If anyone has a better one than check flash, let me know.
We'll plug it in the future.
But that's what you do. So what's your tip?
And I just bought a couple of drives recently and I ran them through and they're fine.
They're real. So what is the tip?
The tip is, when you buy a new flash drive, a thumb drive, a USB drive, check it before you use it to make sure it's legit.
All right. And what is that software called again?
CheckFlash. Okay.
All right. And what do you use these drives for?
Do you hand them out to the kids who come up to the door?
Hey, kids, want some files?
I use them for a lot of different things.
For example... If you want to take some old DVDs and turn them into MP4s and you put them on the drive to give them to one of the kids.
Yeah, see? It's the easiest way to do it.
Hey kids, want some DVDs?
Want some movies? No one has a movie player.
They don't play DVDs like you.
No, I don't have a DVD. There's no such thing as a DVD. I don't have DVD drives anymore.
John, will you please do me a favor?
So you have to use these thumb drives for this stuff.
Will you send me a thumb drive with some movies?
Yeah, what movie do you want?
You know, the good ones.
Those movies are that stuff between you and Tina.
This has been your tip of the day.
Thanks for listening. Y'all come back now, you dear.
There you go, everybody. A retracted tip and a brand new tip.
Check Flash. Find them at tipoftheday.net and noagendafun.com.
There you go. Hey, coming up next on the stream, let me see what we have.
We've got... Oh, interesting.
Bandrew Says is on the stream.
He's a comic book blogger's buddy.
This is the benefit of three-minute shorts on YouTube using shotgun mics in untreated rooms.
Yeah, he's a mic expert.
Don't get me started on mics, but he's a mic expert.
End of show mixes, we have, let me see, Dee's Laughs, David Kekta, and we got the brand new guy, John Valentine.
And I'm coming to you from the heart of the Texas Hill Country, home of the October 18th No Agenda Meetup here in Fredericksburg, Texas.
In the morning, everybody, I'm Adam Curry.
And from northern Silicon Valley, where it's kind of overcast, maybe chilly, and the Blue Angels are flying around, but you can't see them.
That's just great. I'm John C. Dvorak.
We return on Sunday with another three hours of media deconstruction just for you.
Until then, remember us at noagendadonations.com.

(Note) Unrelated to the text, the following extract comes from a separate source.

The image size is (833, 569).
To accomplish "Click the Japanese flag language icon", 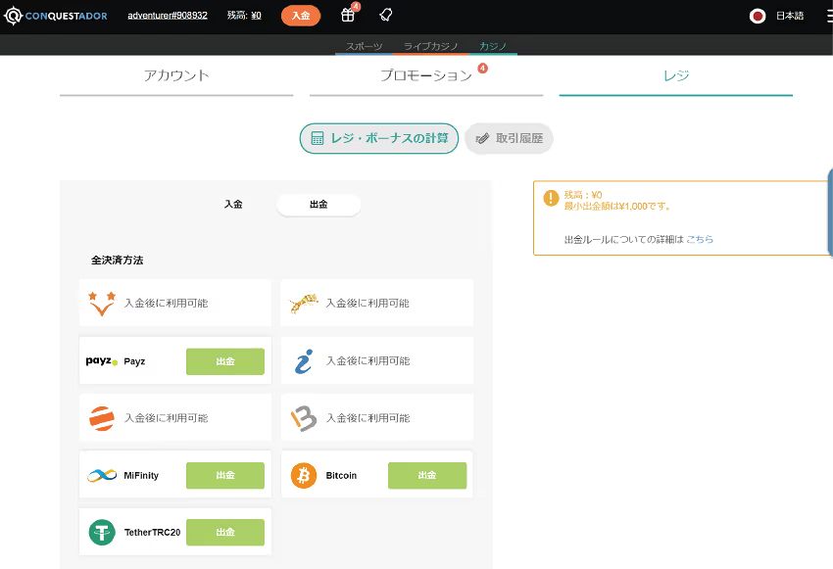I will click(x=757, y=16).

Adios, mofoza, hooey, hooey, and such!
I think of her as America's wine mom.
And then there's, I'm being stern so you don't realize how plastered I am.
And I'm making a point.
I'm talking to a little girl with me.
Now I'm gonna go upstairs and don't knock on the door, cause I'm gonna pass out.
Hiiii I'm a hyena giving out the old Berkley Hummer,
distracting you for the next month into the summer.
No agenda season, the reveal is here.
Comrade, come on, hey, let's kick it into gear.
Sweet Willie Brown side piece, giving oral orifice service on her knees to get her head
cheese.
Pastor Manning saying that he had her nose wide open.
Come Queen, like Joe Brown said it and was not joking.
Shooting back, matter of fact, cleaning his gun on a stream.
A serious man from what I can gleam.
Trump saying that she had a lunatic laugh, but put it in her head, now he's inside, let's wait for the
gaff.
Saying that she's gonna be so bad, not only video but the first campaign ad.
True social and not X.
Blasted on the far right, hell of a flex.
Biden is at wait after the debate.
Progressives for the feeble minded, but maybe I'll just call him late.
JD Van stepping up, I came to see my plane.
Kamala the chameleon is wine drunk again.
I'm confident it'll be free and fair.
I don't know whether it'll be peaceful.
He knows how to talk tough.
But more importantly, he knows when the time for talk is over
and it is time to fight for what is right.
Ladies and gentlemen, it's Donald Trump on Defense of the Nation.
Meet the fake press.
Deface.
Somebody's in can have a beer with.
You asked for Miller in my life.
The champagne of beers.
There you go. Kamala flew to a fundraiser in San Francisco, a city she absolutely destroyed.
She destroyed San Francisco.
What's not good at all?
Well, families desperately tried to escape the rising floodwaters, and they climbed onto roofs.
They did anything they can to live, but Kamala didn't send any helicopters to rescue them.
And when people sent helicopters, they turned them back.